This is a revisit of the now closed (for perfectly good reasons) pull request #862 .

Now with test coverage.

(I wasn't expecting to get a chance to address this anytime soon, but since I spent most of they day buried in sqlc and pingcap/parser code, spending the time was much easier to justify.)


So, I'm going to start with the use case.

Our MariaDB database has a lot of KSUIDs, enough that I would be better off writing a tool to automate building the override statements than doing it by hand.

It would be nice if we could just override on type, replace 'binary(20)' with 'github.com/segmentio/ksuid.KSUID' and call it a day.
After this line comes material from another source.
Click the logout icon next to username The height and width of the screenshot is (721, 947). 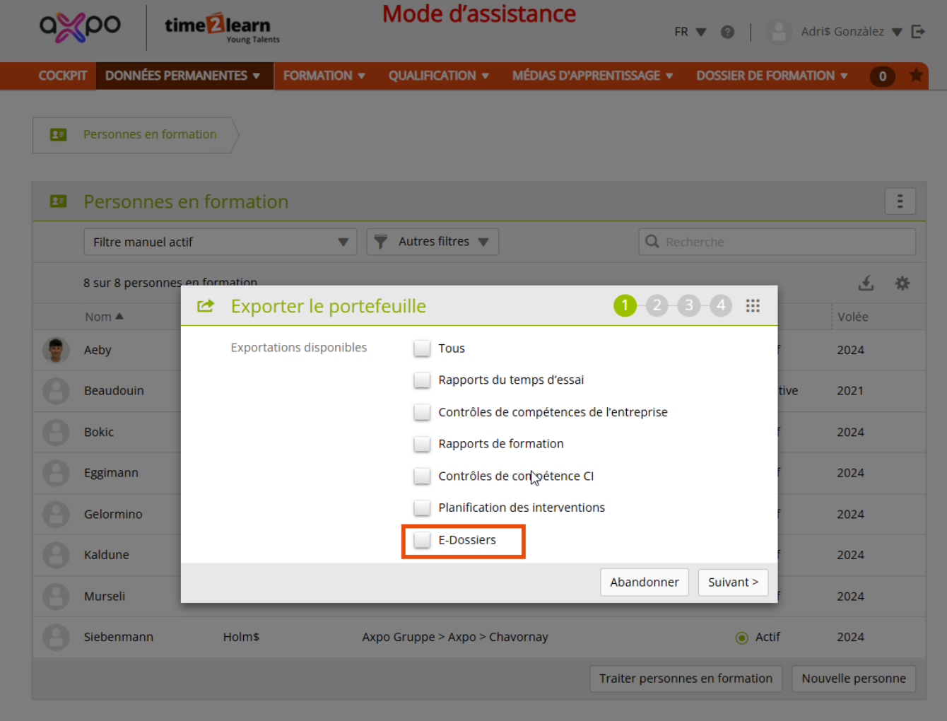918,32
Sadly, at least the mysql parser turns 'binary(20)' into 'char' well before the override code gets it. In fact, it does this well before any of the sqlc code gets it.

That leaves doing it by column name, but as mentioned above... There are quite a lot of them.

On the other hand, our naming convention is at least vaguely straight forward. The columns all end with _ksuid, so we can automatically detect them.

But why write rules to do this, and have a huge override table, when we can just add globbing support to sqlc?

And so I did that instead. :)

This passes all of the tests, and is reasonably straight forward.

Zephaniah E. Loss-Cutler-Hull added 5 commits April 12, 2021 10:18
This lets us say things like '*.*_ksuid' should be of type
'github.com/segmentio/ksuid.KSUID', instead of having to list every
single column in every single table.

We can even say '*.*.*_ksuid' for every column, in every table, in every
schema.

Now, ideally we would do a type replace on 'binary(20)', however that
gets turned into a char for at least the mysql code, which means that we
never get to see 'binary(20)', and so can't do a replacement on it.

This makes use of the github.com/gobwas/glob package for the globbing,
and it pretty much Just Works the way you expect it to.
This doesn't get used, and so we can get rid of it instead of adapting
it for globs.
Fairly straight forward, same changes as for the other code generators.
Simple merge conflicts.
This modifies the existing overrides_go_types test cases to include
tests for override globs.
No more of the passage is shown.